8. How often do I need to change her diaper?
- So, how often do you need to change baby's diaper in order to not waste diapers but also not make baby uncomfortable? The answer is about every 2-3 hours OR whenever they have a poop. You will also want to watch for if they peed a lot before that time frame is up. However, most infants will be fine for that amount of time if you are using the correct diaper size. If you are worried about it, I would recommend putting some preventative diaper rash cream (like Tubby Todd's All Over Ointment) or baby powder (like Honest Company's Organic Baby Powder) on. This will ensure that their bum will be protected from their urine.
- So, this is one that parents feel like they should know but is actually not so straightforward. Some recommendations say to feed on demand, others say to get your infant on a schedule. I personally went the schedule route so I fed my daughter about every 2 hours when she was a newborn. But if you are feeding on demand then I would recommend always trying other things to calm baby prior to feeding them right away, especially if you just fed them 30 minutes ago. Sometimes baby's will cry and parents will automatically think, "They're hungry!" when in actuality they may be too hot, too cold, or bored. If you always give baby food in response to crying it may contribute to poor feeding habits in the future.
- This was the toughest one for me.
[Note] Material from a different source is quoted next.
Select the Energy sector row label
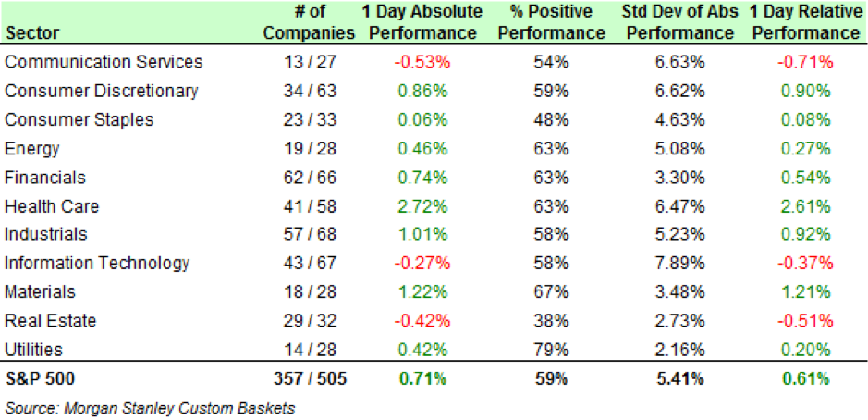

Newborns and itty bitty infants are not my thing. Ideas that I and some friends found helpful:
- Make up a funny faces game! Try to see if you can get baby to copy you!
- Get some black and white picture books, or pictures in general, and read or make up a story with baby. Their eyes are not as developed in the beginning so bold colors and stark contrasts will keep them interested for a while! My favorite are Babylit Board Books. They are fun, colorful, and since they are familiar stories you will be able to make up some stories for your baby.
- Baby's have a heightened sense of smell, so break out the spices from the cupboard and hold them up to her nose briefly. She will definitely pull some funny faces!
- Dance party! Baby's LOVE music (it is actually a precursor to language development)! Dance with baby or let them watch you. They will get a kick out of seeing you move around.
- Play gyms. These are fabulous for keeping infants busy so you can get some not-holding-your-baby-time (AKA cleaning the house, getting dressed, or just watching Netflix. Don't worry, we all do it). I love Skip Hop Treetop Friends Activity Gym. It has lots of fun toys, a mirror, and a "tummy time" pillow. All fabulous for developing minds!